Evergrande has more than 1,200 projects in different stages of construction in mainland China and Beijing's priority is for the company to honor its commitment to delivery with clients, who normally buy homes off-plan. Between the summer of 2020 and 2021, at the beginning of the bad news for the group, it had leveraged itself to build a record of 1.2 million apartments.

It was then that Beijing decided to short-term the most indebted developers and Chinese President Xi Jinping even exclaimed that "housing is for living, not for speculation." The other side of the coin is that there are many ordinary Chinese who have invested all their savings in their house, whose value has decreased lately due to the dark clouds in the sector. These are not unrelated to the low birth rate, high youth unemployment, a smaller exodus from the countryside to the city and the general cooling of expectations, as a result of economic growth well below that experienced in the previous three decades.

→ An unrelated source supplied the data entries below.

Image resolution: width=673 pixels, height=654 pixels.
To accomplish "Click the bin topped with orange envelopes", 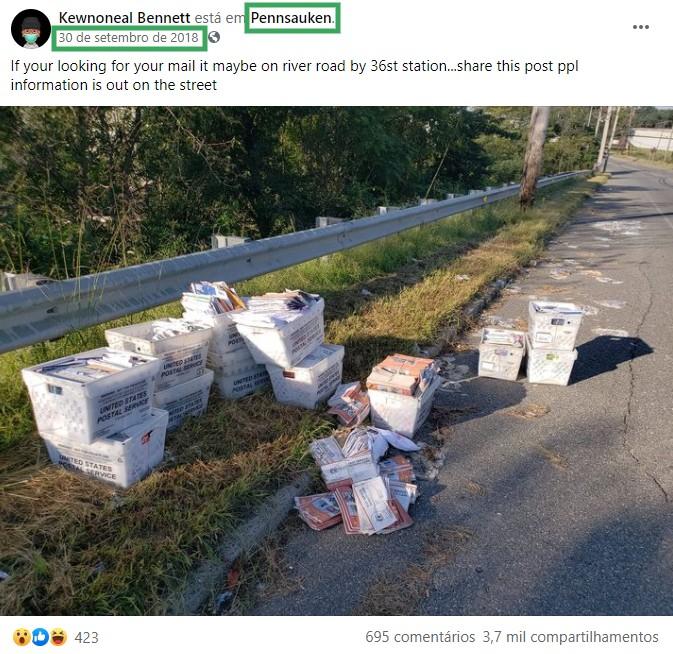I will coord(403,394).
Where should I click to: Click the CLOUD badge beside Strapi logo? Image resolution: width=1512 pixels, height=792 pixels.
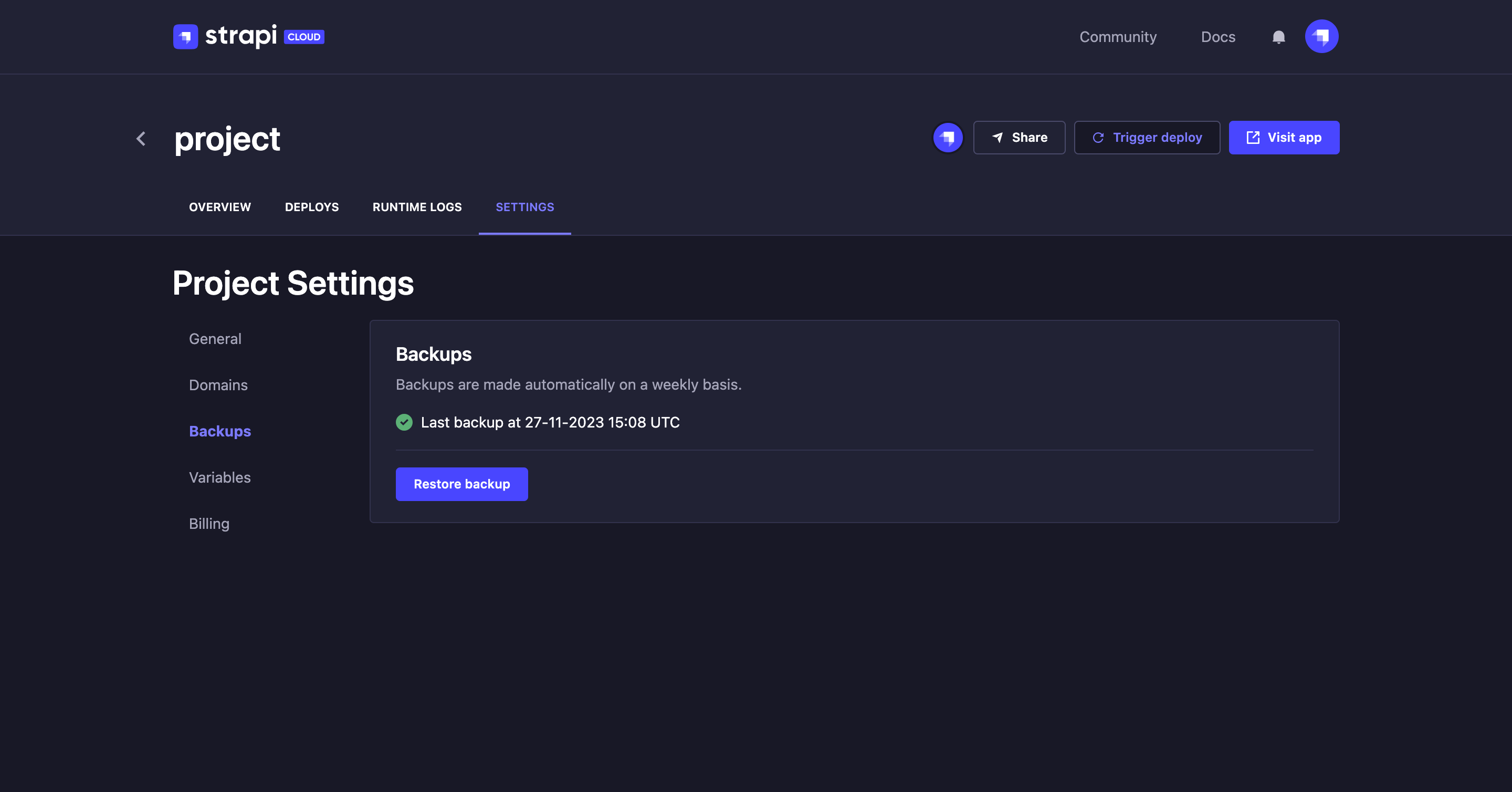coord(304,37)
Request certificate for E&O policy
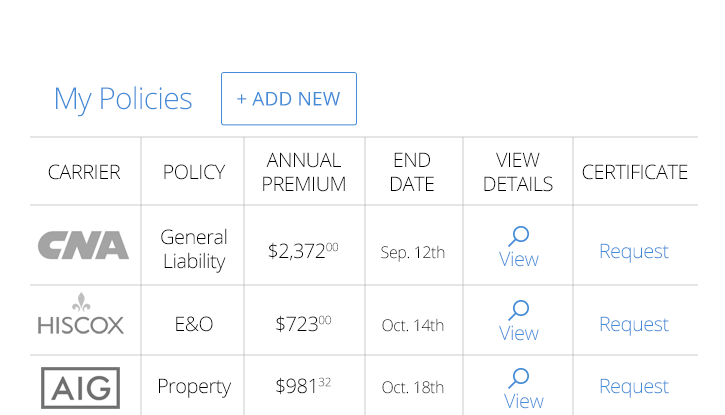The image size is (725, 415). click(x=633, y=324)
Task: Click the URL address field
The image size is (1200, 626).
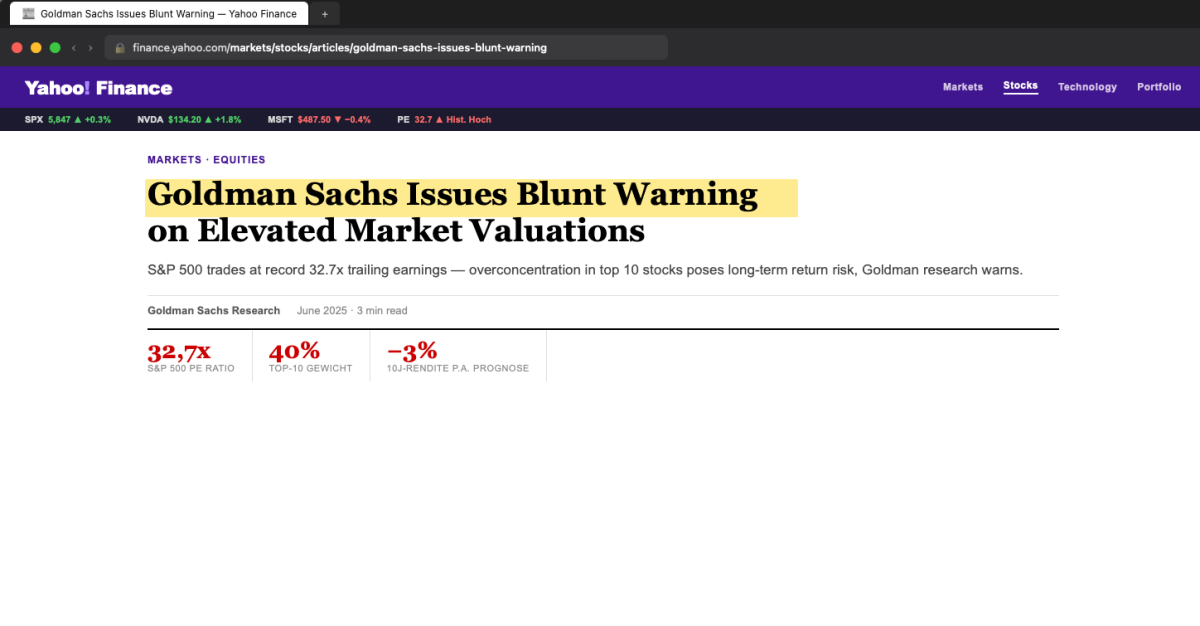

The group has also decided to suspend the trading of the subsidiaries Evergrande New Energy Vehicle and Evergrande Property Services Group Limited.

The liquidation order comes after a series of judicial extensions, requested by Evergrande to present a debt restructuring plan that ultimately never arrived. It did not help that, since September, Evergrande has faced the impossibility of carrying out new debt issues, as a result of the investigation of one of its main subsidiaries, Hengda Real Estate.

The liquidation order of Evergrande in Hong Kong is added to the bankruptcy of another of the large Chinese developers, Country Garden, a few months ago. In any case, if in 2022 the built area sold in China was reduced by 30%, last year the reduction was 8%, so the authorities want to believe that the sector is headed towards a soft landing. This has been partly sought by Xi Jinping's government, which was scared when the weight of construction in the Chinese economy reached close to 30%. It is worth remembering that in Spain, last year, it fell below 5% of GDP.

In its desire to "rejuvenate China", the Communist Party seeks to direct investment towards sectors with greater added value. Thus, last year investment in Research and Development reached 2.6% GDP.